Excerpt.

########

Good job. Unfortunately efforts like these are contingent on being in a location where you have reasonable access to wholesale bandwidth and enough population density to defray the costs of buying bandwidth and building the network.


Marin county is very, very hilly. Somewhere between hilly and mountainous, given that Mt Tamalpais sits smack in the middle of it. While most of the population is close to the freeway on the inland side, there are many many lightly populated areas with awful or no cell reception and issues with high-bandwidth type connections of various sorts. Many of the ocean-side areas are largely cut off from the main population by the mountains. I've never been to Dillon Beach, but it doesn't surprise me at all that Marin is where something like this would happen!


What are the logistics of laying fiber yourself? How do you legally dig up the ground and put the fiber down?


He didn't lay it himself; he found that AT&T had nearby fiber and paid them to run it to his garage. Then he connects to his customers via antenna.

########

Stated exercise 1. In the discussion of internet access in Marin County, which mountain sits in the middle of the county?
Stated exercise 2. Go on with the discussion of internet access in Marin County, starting after its final sentence.

[Records for locating described items]

########

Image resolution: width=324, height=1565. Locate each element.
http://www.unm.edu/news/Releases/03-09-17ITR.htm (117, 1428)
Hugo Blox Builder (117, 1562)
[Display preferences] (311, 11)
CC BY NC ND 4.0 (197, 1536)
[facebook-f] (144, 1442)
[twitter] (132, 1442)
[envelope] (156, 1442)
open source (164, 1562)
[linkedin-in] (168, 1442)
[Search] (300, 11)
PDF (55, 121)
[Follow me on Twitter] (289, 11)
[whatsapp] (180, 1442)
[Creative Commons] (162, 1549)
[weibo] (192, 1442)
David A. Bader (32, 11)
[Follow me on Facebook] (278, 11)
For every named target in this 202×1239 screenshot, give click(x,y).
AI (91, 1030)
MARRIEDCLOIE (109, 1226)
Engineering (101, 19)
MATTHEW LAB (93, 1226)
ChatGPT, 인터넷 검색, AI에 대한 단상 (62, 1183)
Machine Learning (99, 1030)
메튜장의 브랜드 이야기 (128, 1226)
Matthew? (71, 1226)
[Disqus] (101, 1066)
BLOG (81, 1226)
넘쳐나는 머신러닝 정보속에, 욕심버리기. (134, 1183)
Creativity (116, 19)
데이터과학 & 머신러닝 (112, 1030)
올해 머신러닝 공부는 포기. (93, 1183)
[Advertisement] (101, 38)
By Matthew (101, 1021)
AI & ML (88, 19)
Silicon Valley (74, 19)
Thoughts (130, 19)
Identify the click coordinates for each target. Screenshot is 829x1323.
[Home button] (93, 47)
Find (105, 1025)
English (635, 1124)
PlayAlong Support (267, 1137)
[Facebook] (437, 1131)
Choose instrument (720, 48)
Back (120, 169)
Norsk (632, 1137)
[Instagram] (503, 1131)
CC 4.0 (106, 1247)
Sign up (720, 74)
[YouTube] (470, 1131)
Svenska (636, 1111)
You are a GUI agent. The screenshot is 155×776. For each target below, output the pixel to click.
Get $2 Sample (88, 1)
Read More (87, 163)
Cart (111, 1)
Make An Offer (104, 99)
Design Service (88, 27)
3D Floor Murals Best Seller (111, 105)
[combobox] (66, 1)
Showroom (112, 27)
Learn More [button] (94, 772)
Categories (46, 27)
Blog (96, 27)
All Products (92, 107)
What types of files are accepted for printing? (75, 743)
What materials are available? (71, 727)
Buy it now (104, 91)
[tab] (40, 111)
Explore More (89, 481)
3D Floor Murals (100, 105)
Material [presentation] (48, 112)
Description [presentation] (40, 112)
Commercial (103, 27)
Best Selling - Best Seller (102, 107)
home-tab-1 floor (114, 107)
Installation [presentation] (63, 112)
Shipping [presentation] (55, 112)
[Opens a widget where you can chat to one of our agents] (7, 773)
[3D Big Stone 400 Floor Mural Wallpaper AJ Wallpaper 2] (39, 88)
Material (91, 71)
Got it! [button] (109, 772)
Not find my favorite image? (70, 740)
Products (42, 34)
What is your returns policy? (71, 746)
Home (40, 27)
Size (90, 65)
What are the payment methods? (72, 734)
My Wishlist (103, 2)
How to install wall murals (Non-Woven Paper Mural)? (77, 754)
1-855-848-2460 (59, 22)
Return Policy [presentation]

########

Written answer 1. Mt Tamalpais

Written answer 2.
"Kuykendall now buys Internet service at a bulk rate from AT&T, then beams the connection wirelessly to other homes. Some customers get service free in exchange for hosting Mimosa equipment that relays the signal around corners and over hills to reach more homes."


You have basically two choices: either you get permission to put up your own poles / get permission to hang your cable on somebody else's poles or you get access to the public right of way / get permission from the landowners to dig up / trench / bore your fiber into the ground.

As to the actual mechanics of laying fiber, there are whole industries dedicated to this task. If you want more detail, you'll have to be more precise.